Toll collection is gradually going electronic. Automated parking systems too are being extensively used. What transformation do you observe in this sector in the near future?
Currently cash transactions in India are very slow. However, it is getting converted into electronic toll collection system based on smart card system. ANPR is another technology that is fast catching up. At present there are no unique number plates; every state has different rules and regulations. Only when number plate standarisation takes place, classification will be easier because database will be available with the RTO. These data could be sent to the NHAI and other authorities involved in toll collection. If these data is made available from the center or state government, then there is no need for automatic vehicle classification system. Because the number plates will provide all the required details like the class of vehicles, owner’s name and other relevant details from the RTO office. In the coming years, ANPR definitely is the future technology.
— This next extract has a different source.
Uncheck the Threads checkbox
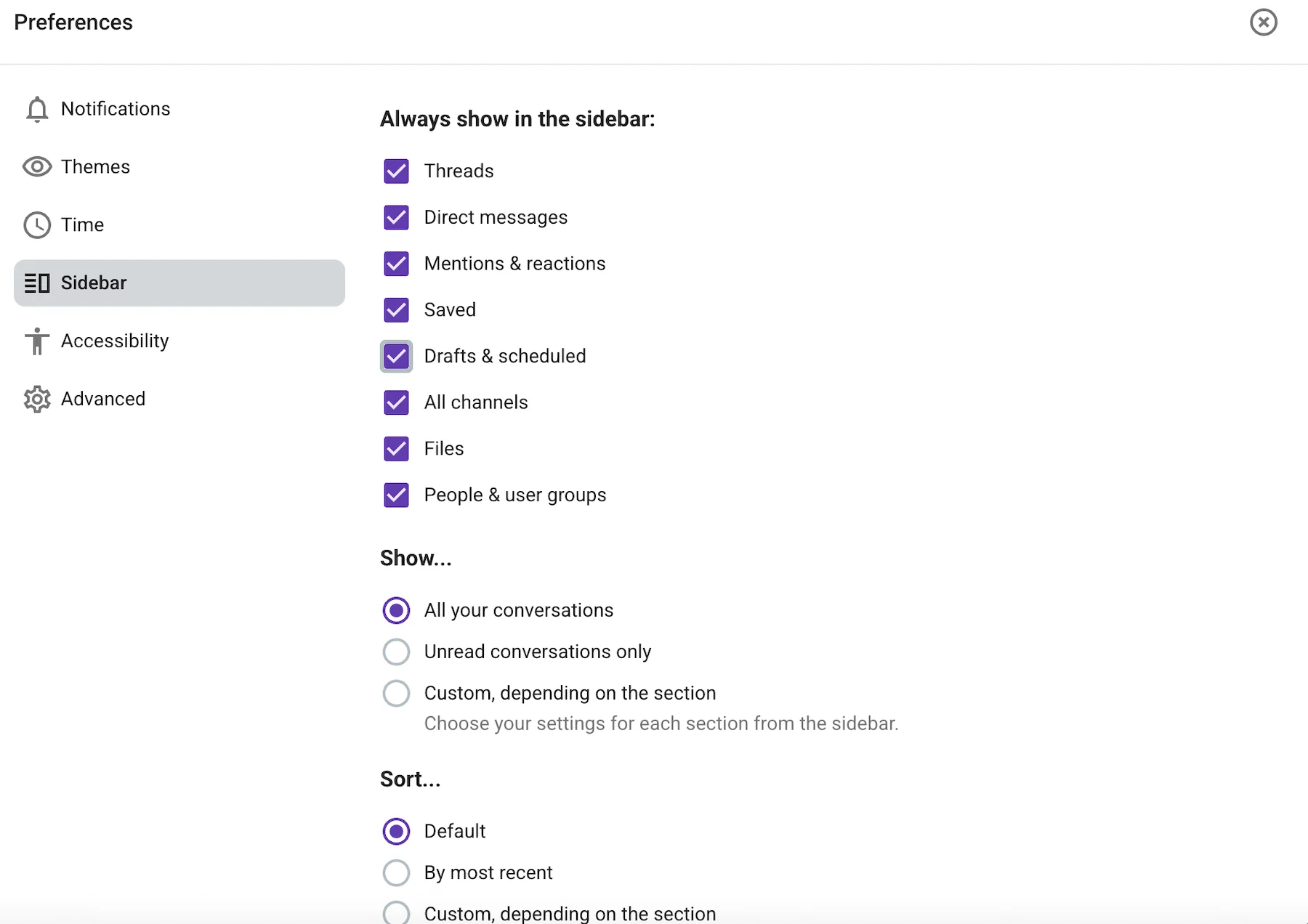Viewport: 1308px width, 924px height. (x=396, y=171)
What type of traffic studies do you carry out? Which sectors and companies do you service in this field?
Traffic studies are the initial step of any road project, whether it is improvement of existing roads or construction of new roads. We have our own traffic classification system and have developed automatic vehicle classifiers & portable traffic counter and classifying units. Currently, we are using them for our traffic studies for traffic counting.
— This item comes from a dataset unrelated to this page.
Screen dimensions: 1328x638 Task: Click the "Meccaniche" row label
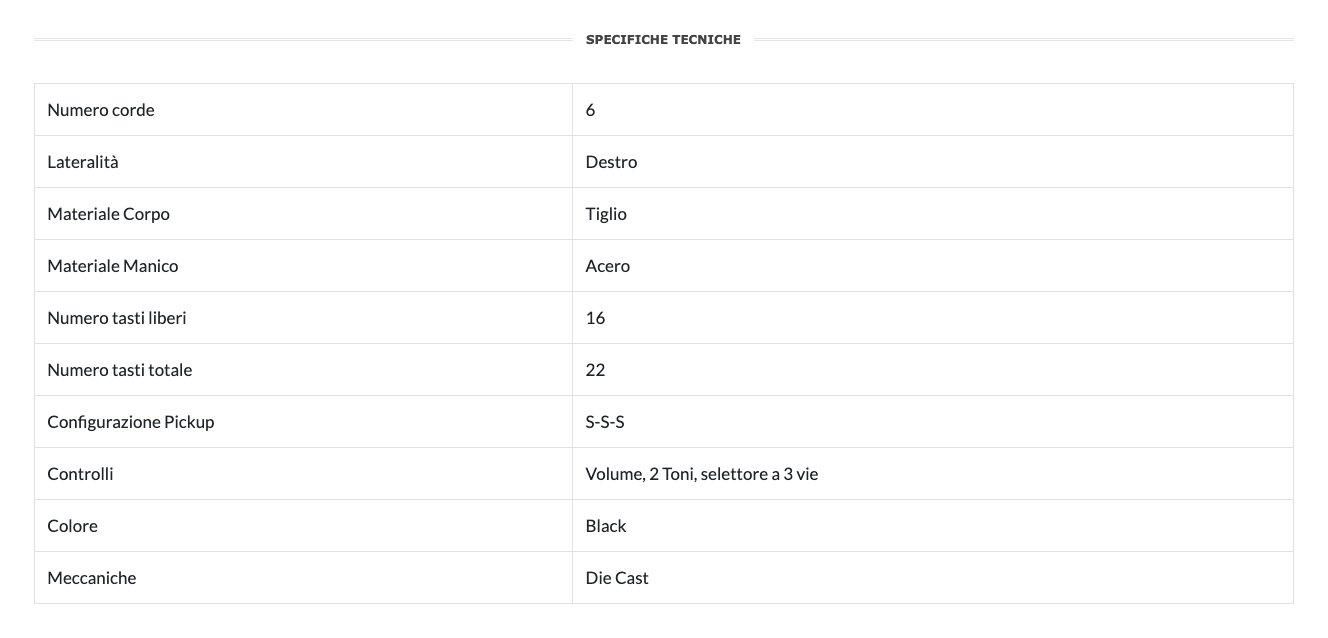click(92, 578)
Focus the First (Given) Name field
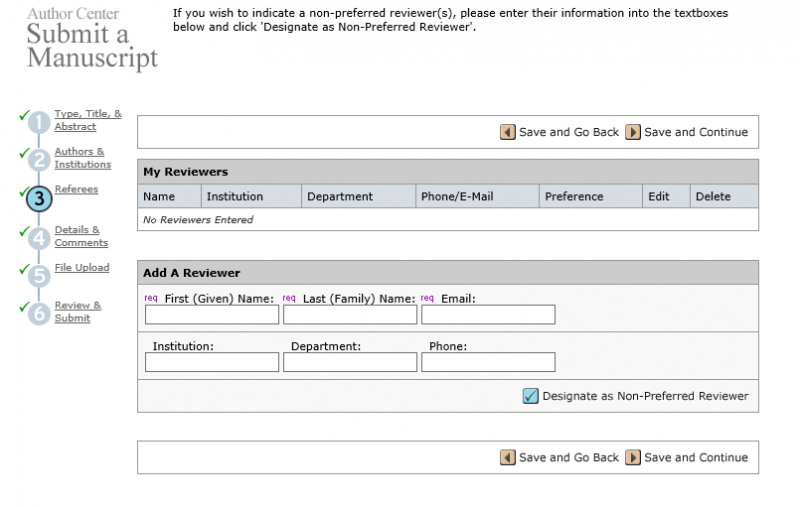This screenshot has height=507, width=800. [x=212, y=315]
Traditionally, a person/individual would be sitting on a roadside counting the number of vehicles. This method has been slowly taken over by automatic counters and classifiers that are imported from China and USA. There are different types of classifiers:
1) Loop and sensor classifiers: It is based on magnetic loop whenever a vehicle crosses over that magnetic loop and pressure senses; it detects the presence of vehicle, the average length of the vehicle along with number of axles. The purpose of the study is to understand the growth of vehicle, plan & develop the roads and calculate potential toll revenue from a particular project. For instance: A particular toll collects around Rs 1lakh revenue per day, then depending on per day collection, they can access total concession period required for tolling.
2) Pneumatic pressure-based technology: In this technology, tubes are used (similar to LPG tubes). Whenever a vehicle passes through them, there are air pressure sensors which calculate the length between two axles and number of axles.
3) Videographic Traffic analysis: It is based on motion detection technology. Whenever a vehicle passes through a special camera, these cameras capture details based on the height and length of the vehicle and then gets classified. This technology is used for the toll audit of the NHAI, and we are using this technology only for temporary toll audit purpose, say, for seven days or so. At some toll plazas, there is a clause of revenue sharing between NHAI and concessionaire. If the revenue is above 10 lakhs, concessionaires have to share the profits/revenue with NHAI. To check/audit that revenue, NHAI has appointed us to carry the toll audit. This technology has been implemented at the Dhansad-Surat stretch and at Chennai-Tada. We have covered almost seven-eight toll audits.
We provide traffic study solutions to various government and semi-government organisations as well as leading road infrastructure companies for their existing as well as upcoming projects. We are also consultants for NHAI, MoRTH and PWD of Maharashtra & Haryana state. We have done most of the traffic studies using these advanced technologies like the loop & sensor along with videography. Similar studies will be conducted with Government of Tamil Nadu and with Andhra Pradesh within two-three months.
What is the scope for advanced traffic studies in the country at present?
We are using the Loop & Sensor based and Videographic Traffic Analysis systems. Currently, the technology is being procured from USA; but our research department is also developing this technology and it is expected to be launched in six months.
Right now, only a few transport owners are using ETC. However, in the end, the government has to take initiatives along with concessionaires and toll system providers/integrators and develop a system in which every tag is linked to their bank account. The system should be implemented compulsorily, otherwise it will be ineffective.